La OMS señala que existen candidatos en investigación y que se están desarrollando esfuerzos para evaluar herramientas que puedan utilizarse frente al brote.
Aunque existe una vacuna contra otra especie del virus del ébola, conocida como Ervebo, esta no está específicamente autorizada para el virus Bundibugyo. La RDC, sin embargo, recibió recientemente más de 16 mil dosis como parte de una respuesta de emergencia, mientras la OMS y sus socios trabajan para reunir un suministro mayor.
Conflicto, desplazamientos y falta de recursos complican la respuesta
El avance del ébola ocurre además en una región marcada por conflictos armados, desplazamientos de población, infraestructura sanitaria limitada y dificultades para acceder a comunidades remotas.
La OMS ha advertido que la movilidad de las personas, el comercio entre comunidades y la inseguridad complican las labores de vigilancia, diagnóstico y atención médica.
A estos problemas se suman la desinformación y la desconfianza de algunas comunidades hacia los centros de atención, factores que pueden retrasar la búsqueda de ayuda médica y favorecer la transmisión.

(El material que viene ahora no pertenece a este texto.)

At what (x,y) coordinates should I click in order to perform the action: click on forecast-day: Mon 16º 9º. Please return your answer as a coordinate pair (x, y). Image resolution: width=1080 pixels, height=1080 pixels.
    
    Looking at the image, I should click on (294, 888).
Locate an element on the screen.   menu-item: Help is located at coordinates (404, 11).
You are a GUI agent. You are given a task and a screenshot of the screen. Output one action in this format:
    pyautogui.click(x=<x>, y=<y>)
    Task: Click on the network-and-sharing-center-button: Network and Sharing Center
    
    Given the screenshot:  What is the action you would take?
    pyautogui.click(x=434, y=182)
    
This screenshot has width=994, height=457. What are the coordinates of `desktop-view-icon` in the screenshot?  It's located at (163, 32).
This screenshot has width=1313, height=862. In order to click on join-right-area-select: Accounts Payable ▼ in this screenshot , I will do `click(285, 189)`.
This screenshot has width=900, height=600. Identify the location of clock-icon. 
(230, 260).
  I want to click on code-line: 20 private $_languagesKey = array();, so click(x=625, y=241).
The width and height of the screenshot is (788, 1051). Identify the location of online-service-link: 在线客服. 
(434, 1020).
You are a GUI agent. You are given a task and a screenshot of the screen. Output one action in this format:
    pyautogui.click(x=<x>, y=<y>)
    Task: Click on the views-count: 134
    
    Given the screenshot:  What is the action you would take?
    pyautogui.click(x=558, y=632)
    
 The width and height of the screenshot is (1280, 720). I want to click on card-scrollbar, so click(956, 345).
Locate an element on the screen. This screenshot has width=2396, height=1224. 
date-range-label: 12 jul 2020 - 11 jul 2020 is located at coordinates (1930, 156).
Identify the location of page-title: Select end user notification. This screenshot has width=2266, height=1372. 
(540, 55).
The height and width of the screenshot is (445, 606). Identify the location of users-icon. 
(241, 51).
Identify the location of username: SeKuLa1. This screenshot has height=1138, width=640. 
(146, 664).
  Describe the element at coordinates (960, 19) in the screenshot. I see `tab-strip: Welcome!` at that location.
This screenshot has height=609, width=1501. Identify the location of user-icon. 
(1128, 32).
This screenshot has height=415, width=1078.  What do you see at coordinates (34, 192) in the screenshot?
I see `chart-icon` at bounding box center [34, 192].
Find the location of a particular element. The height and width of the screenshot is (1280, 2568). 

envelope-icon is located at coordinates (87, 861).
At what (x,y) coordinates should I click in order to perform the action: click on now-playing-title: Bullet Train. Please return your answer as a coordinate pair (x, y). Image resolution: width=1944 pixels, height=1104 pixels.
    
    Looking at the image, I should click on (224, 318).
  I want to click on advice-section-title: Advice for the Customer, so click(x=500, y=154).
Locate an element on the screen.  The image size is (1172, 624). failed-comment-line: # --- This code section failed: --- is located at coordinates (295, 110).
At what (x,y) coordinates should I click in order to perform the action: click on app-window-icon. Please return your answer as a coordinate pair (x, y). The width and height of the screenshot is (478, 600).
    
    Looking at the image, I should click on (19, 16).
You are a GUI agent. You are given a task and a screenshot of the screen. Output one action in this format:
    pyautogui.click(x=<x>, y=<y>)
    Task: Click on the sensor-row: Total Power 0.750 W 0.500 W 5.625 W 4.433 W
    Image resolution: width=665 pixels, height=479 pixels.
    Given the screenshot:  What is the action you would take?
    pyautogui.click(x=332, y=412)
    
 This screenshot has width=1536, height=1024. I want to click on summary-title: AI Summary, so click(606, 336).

La respuesta también enfrenta presiones financieras. La OMS ha señalado que mantener el financiamiento internacional será fundamental para sostener actividades como la detección temprana de casos, atención clínica, prevención y control de infecciones y trabajo con las comunidades.
La RDC enfrenta su decimoséptimo brote de ébola
La República Democrática del Congo tiene una larga experiencia enfrentando esta enfermedad. El actual es el decimoséptimo brote de ébola registrado en el país desde que el virus fue identificado por primera vez en 1976.
Sin embargo, la magnitud de la epidemia actual ya rebasó el récord de la crisis registrada entre 2018 y 2020, que hasta ahora era la más grave en territorio congoleño.
La situación también ha adquirido relevancia internacional debido a que el virus ya había sido detectado en Uganda, país vecino, aunque las autoridades han reforzado las medidas de vigilancia para impedir una mayor expansión regional. La OMS declaró la emergencia internacional el 17 de mayo y el Africa CDC hizo lo propio al día siguiente.
El llamado del Papa llega en medio de una emergencia creciente
El mensaje de León XIV se suma a los llamados de organismos sanitarios internacionales para reforzar la respuesta frente a una epidemia que avanza con rapidez.
El pontífice no planteó únicamente una mayor llegada de ayuda externa: subrayó la importancia de involucrar a las comunidades afectadas en las tareas de prevención, un elemento que las autoridades sanitarias consideran clave para detectar casos, reducir la transmisión y generar confianza en las medidas de control.
Mientras la RDC y sus socios internacionales intentan contener el virus, el aumento de casos y muertes mantiene bajo presión al sistema sanitario. Para la OMS, la combinación de detección temprana, atención médica, prevención de infecciones, participación comunitaria y financiamiento sostenido será determinante para frenar la epidemia.